Biological evolution is defined as any genetic change in a population that is inherited over several, successive generations. (R.Bailey, 2014) The changes accumulate and over time a new species is created. One of the basic mechanisms of evolution is Natural Selection. Natural Selection is random genetic variation occurring within an organisms DNA and the beneficial mutations being preserved because they aid survival. (C.Darwin, 1859) Two notable scientists associated with the theory of evolution include Charles Darwin and Jean-Baptiste Lamarck.
Charles Darwin contributed majorly to the evolutionary theory and was the first to consider the concept of natural selection. The evolutionary theory states that evolutionary change comes through the production of genetic variation in each generation and survival of individuals with different combinations of these characters. Individuals with characteristics which increase their probability of survival will have more opportunities to reproduce and their offspring will also benefit from the heritable, advantageous characteristic. So over time these variants will spread through the population. (S.Montgomery, 2009)
A prime example of natural selection is the development of antibiotic resistance in bacteria. In a given population of bacteria, there may be some that carry a short segment of DNA coding for a protein which is resistant to a given antibiotic. If that population now encounters that antibiotic, there is a major selective pressure - those bacteria that do not have the antibiotic resistance gene will die. The only ones that will survive will be the ones carrying that gene. Therefore, those remaining antibiotic resistant specimens will be able to reproduce, passing along the antibiotic resistance gene to their offspring. Over a very short time, the dominant bacteria in the population will be the ones resistant to the antibiotic.

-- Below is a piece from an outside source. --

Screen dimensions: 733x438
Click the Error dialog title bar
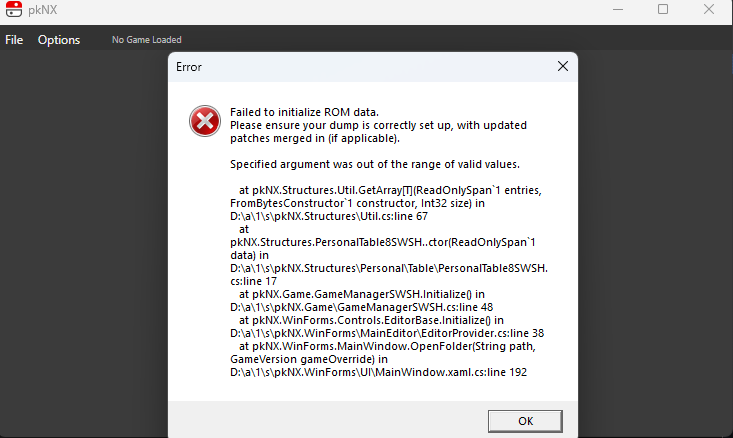(350, 66)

In comparison, Jean-Baptiste Lamarck proposed that the environment and natural processes gave rise to change. His theory stated that characteristics acquired in an organism’s life time and would be inherited by its offspring. (http://en.wikipedia.org/wiki/Lamarckism) When environments change, organisms have to change their behaviour to survive. For example, if a giraffe stretched its neck for leaves and exercised its neck muscles more, it would grow a longer neck and its offspring would inherit the longer neck. Each generation, the Giraffe’s neck stretched more and more. Meanwhile muscles and body parts that organisms stopped using would shrink.
However, in Lamarck’s theory, there are clearly a number of fundamental flaws. For example, if a person loses a limb through injury and has a child later in life, is the child born without that same limb? Human cannot alter their genetic structure (genotype) and the gametes given to offspring are chosen at random.